#### [Data for this exercise]
>> start

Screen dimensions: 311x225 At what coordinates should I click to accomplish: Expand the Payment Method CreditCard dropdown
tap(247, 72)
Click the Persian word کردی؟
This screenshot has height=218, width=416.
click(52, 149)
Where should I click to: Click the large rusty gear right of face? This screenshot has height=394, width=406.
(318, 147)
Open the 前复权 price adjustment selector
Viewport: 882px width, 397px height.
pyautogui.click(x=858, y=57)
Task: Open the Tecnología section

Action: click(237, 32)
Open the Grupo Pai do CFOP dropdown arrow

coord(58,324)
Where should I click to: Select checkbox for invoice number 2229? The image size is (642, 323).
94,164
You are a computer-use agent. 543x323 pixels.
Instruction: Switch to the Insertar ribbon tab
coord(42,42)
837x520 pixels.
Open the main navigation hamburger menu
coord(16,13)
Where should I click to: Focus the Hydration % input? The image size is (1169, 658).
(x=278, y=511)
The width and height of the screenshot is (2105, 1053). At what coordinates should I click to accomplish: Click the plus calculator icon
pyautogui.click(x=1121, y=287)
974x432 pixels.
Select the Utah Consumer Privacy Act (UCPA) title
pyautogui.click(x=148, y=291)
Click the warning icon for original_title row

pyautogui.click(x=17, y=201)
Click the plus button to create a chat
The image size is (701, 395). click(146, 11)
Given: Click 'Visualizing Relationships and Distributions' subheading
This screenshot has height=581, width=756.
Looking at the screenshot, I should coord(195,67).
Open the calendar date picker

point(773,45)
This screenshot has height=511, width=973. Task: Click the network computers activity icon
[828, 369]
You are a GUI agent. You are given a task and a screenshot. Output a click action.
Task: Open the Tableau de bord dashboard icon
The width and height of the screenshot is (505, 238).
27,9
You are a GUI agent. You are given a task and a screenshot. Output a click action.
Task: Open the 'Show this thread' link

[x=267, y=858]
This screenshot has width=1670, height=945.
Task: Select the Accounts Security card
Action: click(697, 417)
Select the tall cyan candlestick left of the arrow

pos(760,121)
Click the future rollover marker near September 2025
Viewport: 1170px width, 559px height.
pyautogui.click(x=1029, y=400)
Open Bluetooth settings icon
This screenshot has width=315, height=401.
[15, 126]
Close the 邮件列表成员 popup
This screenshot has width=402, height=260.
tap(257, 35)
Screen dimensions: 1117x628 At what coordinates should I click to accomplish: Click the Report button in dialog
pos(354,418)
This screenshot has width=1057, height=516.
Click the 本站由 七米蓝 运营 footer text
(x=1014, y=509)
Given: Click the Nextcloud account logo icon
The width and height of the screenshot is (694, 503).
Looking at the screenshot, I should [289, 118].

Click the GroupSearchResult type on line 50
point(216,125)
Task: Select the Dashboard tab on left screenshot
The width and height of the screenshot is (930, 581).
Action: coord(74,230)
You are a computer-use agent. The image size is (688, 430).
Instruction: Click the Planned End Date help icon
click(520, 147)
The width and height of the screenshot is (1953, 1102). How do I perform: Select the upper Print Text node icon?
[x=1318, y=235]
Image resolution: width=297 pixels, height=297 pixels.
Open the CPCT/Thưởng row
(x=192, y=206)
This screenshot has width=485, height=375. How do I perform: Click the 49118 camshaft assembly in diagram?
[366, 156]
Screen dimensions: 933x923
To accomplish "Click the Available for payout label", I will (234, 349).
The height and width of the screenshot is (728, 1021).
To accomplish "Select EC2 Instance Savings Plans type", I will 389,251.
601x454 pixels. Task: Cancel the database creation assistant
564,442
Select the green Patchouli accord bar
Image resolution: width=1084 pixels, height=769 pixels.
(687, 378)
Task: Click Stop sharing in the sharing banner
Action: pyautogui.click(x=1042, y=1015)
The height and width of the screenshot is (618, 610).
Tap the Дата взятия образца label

>> end

Reproduce the listing starting at its first line and ending at the line containing "The image size is (701, 395). click(146, 11)", swapping "hamburger" for "drawer" and leaving everything else unchanged.

Screen dimensions: 311x225 At what coordinates should I click to accomplish: Expand the Payment Method CreditCard dropdown
tap(247, 72)
Click the Persian word کردی؟
This screenshot has height=218, width=416.
click(52, 149)
Where should I click to: Click the large rusty gear right of face? This screenshot has height=394, width=406.
(318, 147)
Open the 前复权 price adjustment selector
Viewport: 882px width, 397px height.
pyautogui.click(x=858, y=57)
Task: Open the Tecnología section

Action: click(237, 32)
Open the Grupo Pai do CFOP dropdown arrow

coord(58,324)
Where should I click to: Select checkbox for invoice number 2229? The image size is (642, 323).
94,164
You are a computer-use agent. 543x323 pixels.
Instruction: Switch to the Insertar ribbon tab
coord(42,42)
837x520 pixels.
Open the main navigation drawer menu
coord(16,13)
Where should I click to: Focus the Hydration % input? The image size is (1169, 658).
(x=278, y=511)
The width and height of the screenshot is (2105, 1053). At what coordinates should I click to accomplish: Click the plus calculator icon
pyautogui.click(x=1121, y=287)
974x432 pixels.
Select the Utah Consumer Privacy Act (UCPA) title
pyautogui.click(x=148, y=291)
Click the warning icon for original_title row

pyautogui.click(x=17, y=201)
Click the plus button to create a chat
The image size is (701, 395). click(146, 11)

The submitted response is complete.